2. You build a model to predict exam scores. It scores 100% on the training set but only 62% on a held-back test set. What has gone wrong?
- The test set is broken and should be thrown away
- The model is underfitting — too simple to capture the pattern
- The model is overfitting — it memorised the noise in the training points instead of the real pattern, so it fails on data it never saw
- Nothing is wrong; a 38-point gap is normal and healthy
Answer
The model is overfitting — it memorised the noise in the training points instead of the real pattern, so it fails on data it never saw — A huge gap between a high train score and a low test score is the classic overfitting alarm. The model bent itself through every training point, chasing chance wobbles that don't repeat in new data. The gap, not the training score, is what to watch.

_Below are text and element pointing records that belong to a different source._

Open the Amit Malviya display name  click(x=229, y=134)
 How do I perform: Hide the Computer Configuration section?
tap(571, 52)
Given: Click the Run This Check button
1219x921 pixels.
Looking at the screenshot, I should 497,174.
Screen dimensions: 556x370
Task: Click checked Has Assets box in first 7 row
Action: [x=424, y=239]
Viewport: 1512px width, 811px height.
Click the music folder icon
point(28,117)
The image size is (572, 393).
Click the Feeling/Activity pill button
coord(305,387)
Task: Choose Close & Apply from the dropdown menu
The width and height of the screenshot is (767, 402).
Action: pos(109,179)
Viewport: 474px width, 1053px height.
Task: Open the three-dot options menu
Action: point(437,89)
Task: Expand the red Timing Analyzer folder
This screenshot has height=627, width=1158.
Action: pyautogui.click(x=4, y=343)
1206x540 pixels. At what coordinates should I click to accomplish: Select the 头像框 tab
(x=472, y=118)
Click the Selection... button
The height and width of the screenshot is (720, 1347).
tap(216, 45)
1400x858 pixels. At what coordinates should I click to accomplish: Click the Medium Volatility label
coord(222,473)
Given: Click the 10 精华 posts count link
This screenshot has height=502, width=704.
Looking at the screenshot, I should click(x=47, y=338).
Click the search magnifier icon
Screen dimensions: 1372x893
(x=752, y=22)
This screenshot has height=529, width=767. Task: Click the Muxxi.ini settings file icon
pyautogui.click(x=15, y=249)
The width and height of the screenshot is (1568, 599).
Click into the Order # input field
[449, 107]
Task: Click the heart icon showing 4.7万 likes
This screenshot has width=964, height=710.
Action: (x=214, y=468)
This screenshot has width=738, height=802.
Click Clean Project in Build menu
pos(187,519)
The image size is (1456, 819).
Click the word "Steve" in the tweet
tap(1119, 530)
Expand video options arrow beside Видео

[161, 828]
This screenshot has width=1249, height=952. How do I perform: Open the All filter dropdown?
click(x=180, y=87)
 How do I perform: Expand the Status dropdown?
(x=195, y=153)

3. Why do we hold back a test set that the model never trains on?
- To save computing power during training
- To have a batch of examples the model could not have memorised, giving an honest measure of how it does on data it never saw
- Because more data always makes training slower
- To give the model a second chance to lower its training error
Answer
To have a batch of examples the model could not have memorised, giving an honest measure of how it does on data it never saw — The test set is the only honest question — the model couldn't have studied for it. Doing well on data it never saw is generalisation, and generalisation, not a perfect training score, is the actual goal.
4. A model scores 68% on its training set and 66% on its test set — both low, and close together. Which failure is this, and why?
- Overfitting — the scores are too close to each other
- Neither failure; low scores that are close together always mean the model is fine
- Overfitting — any model scoring below 70% has memorised the data
- Underfitting — the model is too simple to capture even the basic pattern, so it does poorly on both the data it saw and the data it didn't
Answer
Underfitting — the model is too simple to capture even the basic pattern, so it does poorly on both the data it saw and the data it didn't — Underfitting is the opposite failure to overfitting: a model too rigid to learn the pattern at all. Both scores are low because it never captured the trend — there's no memorisation gap, just weakness everywhere. The sweet spot sits between underfitting and overfitting.